Decoding DNA with Artificial Intelligence
Dr Divya Tej Sowpati's journey in epigenetics began after he completed his Masters in Zoology. Artificial Intelligence brings unprecedented clarity


Dr Divya Tej Sowpati's journey in epigenetics began after he completed his Masters in Zoology. Derived from the Greek word “epi” meaning above, the field of epigenetics studies how changes can happen on the DNA without altering its sequence. Essentially, this field examines how environmental factors such as stress or diet can cause changes without changing our DNA. Identical twins – who share the same DNA – can develop different traits over time due to epigenetic differences caused by unique environments or experiences.
Dr Tej was formally trained in epigenetics when he undertook a PhD at the Centre for DNA Fingerprinting and Diagnostics in Hyderabad. Following this, he joined the Centre for Cellular & Molecular Biology (CCMB), under the Council of Scientific and Industrial Research - a research and development organisation aligned with the Ministry of Science and Technology, Government of India. At CCMB, which conducts high-quality research and training in various fields of modern biology, Dr Tej had his first brush with AI and its capabilities in genetics.
Although Dr Tej’s work is largely focused on gene expression and DNA methylation, his work is intertwined with AI. “AI happens to be a tool I use in my research. I wouldn’t say I’m AI-driven, but I’ve always watched with great interest how the AI field has changed in the past decade and a half - particularly when it has become integral in our everyday lives, such as image processing, language translation and more. Most of my AI interest started after I began my work as post doctoral fellow and continued with my growth at CCMB. Earlier, we were using simple machine learning-based models to do some of our tasks. That was my interaction with AI up until I started with large scale genomics work,” he shares.
Mapping India’s genetic landscape
Dr Tej’s work focuses on genomics and epigenetics. “Genomics essentially deals with understanding what our genome or genetic material says about us. When I say us, I don't necessarily mean how we look, because that also is controlled by genetics. I'm more interested in the health consequences of genomics, how our genetic material, or changes in genetic material can predispose us to certain disorders, common as well as rare,” he says.
Currently, Dr Tej is working on the Genome India project, which was initiated in 2020 by the Department of Biotechnology, Government of India. The project has successfully analysed the genomic data of 10,000 Indians from various corners of the country. The results of this project will form a reference for genetics-based health, resulting in more personalised medicine. Up until recently, India has been relying on data available from Western countries or Caucasian patients. By mapping baseline diversity in India, diagnosis of genetic problems that are prevalent in India will occur at a much faster rate.

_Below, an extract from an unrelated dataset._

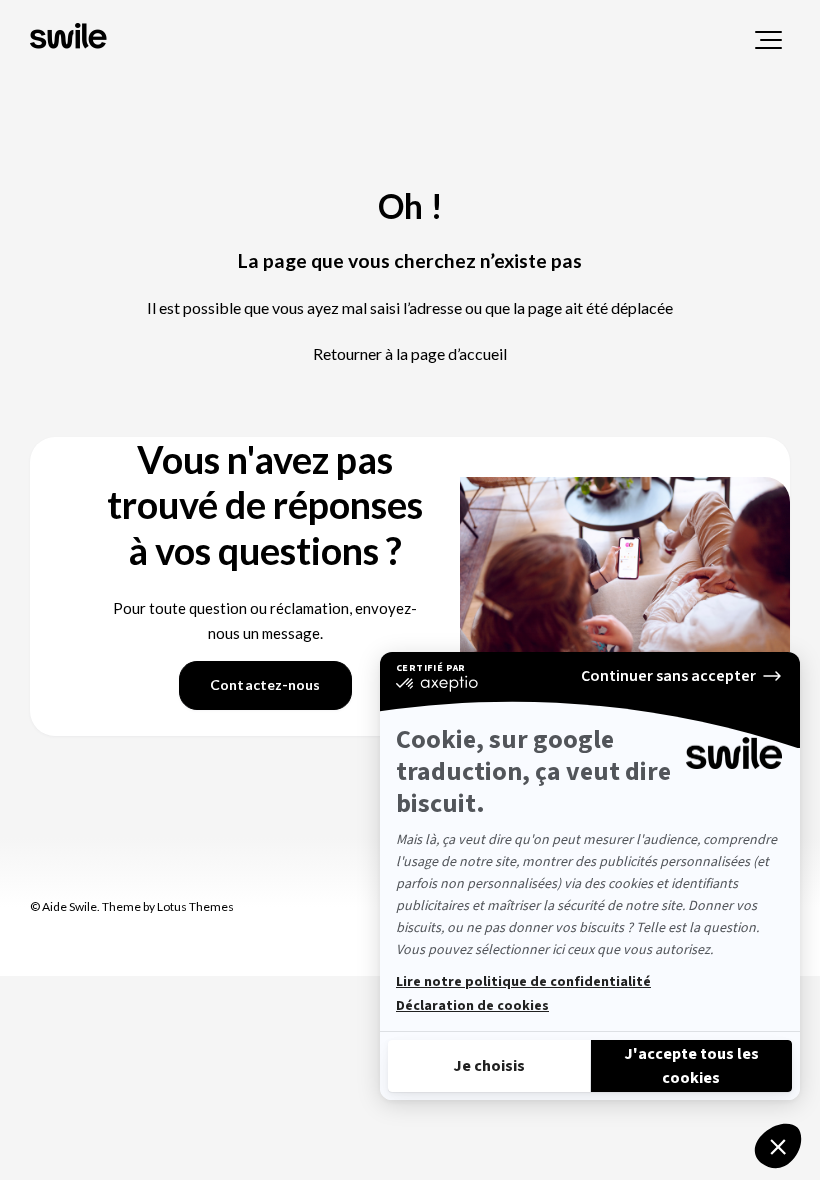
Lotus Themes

Another program Dr Tej is working on – the Indian Breast Cancer Genome Atlas – involves the team understanding the genomic or molecular basis of a subset of breast cancer known as triple negative breast cancer, which is more prevalent in India.

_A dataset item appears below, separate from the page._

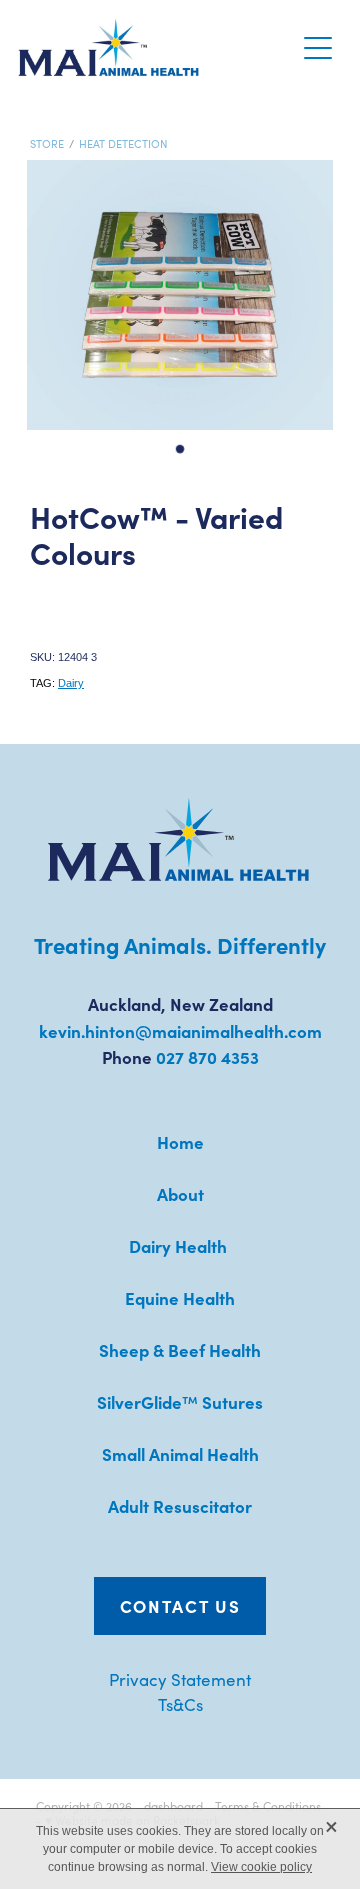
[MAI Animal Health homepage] (156, 47)
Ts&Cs (180, 1704)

Where does AI fit into the picture? Projects like Genome India generate large scale data. AI is used to identify patterns that human researchers may miss. “We work with large genomes which have billions of DNA bases, and we want to ask what these bases mean in terms of health disparities or phenotypic outcomes. So, it was a natural gravitation for me to see if the improvements in AI models can somehow be applied to the questions we ask. We primarily use AI in understanding epigenetics,” says Dr Tej.
The field of genomics is heavily reliant upon AI. In the last decade, scientists and researchers have witnessed an explosion of AI applications in the field, such as variant effect prediction - understanding the result of a DNA sequence change; modelling gene expression levels - identifying which genes are active and at what level, or identifying functional and regulatory regions of the genome.
From an ethical perspective, Dr Tej shared his apprehensions about privacy. Genomic data, derived from people, is anonymised before it is released to the public. However, the risk remains that a powerful AI model could still identify sensitive information from the data.
He credits AWS with handling the large-scale nature of genomics projects. Currently, his team at CCMB is leveraging AWS to scale up their GPU workloads. “Our local GPU infrastructure is under a lot of workload, and we run our AI inferences on AWS instances. This was particularly helpful when we had to process many samples in a short period of time,” he says.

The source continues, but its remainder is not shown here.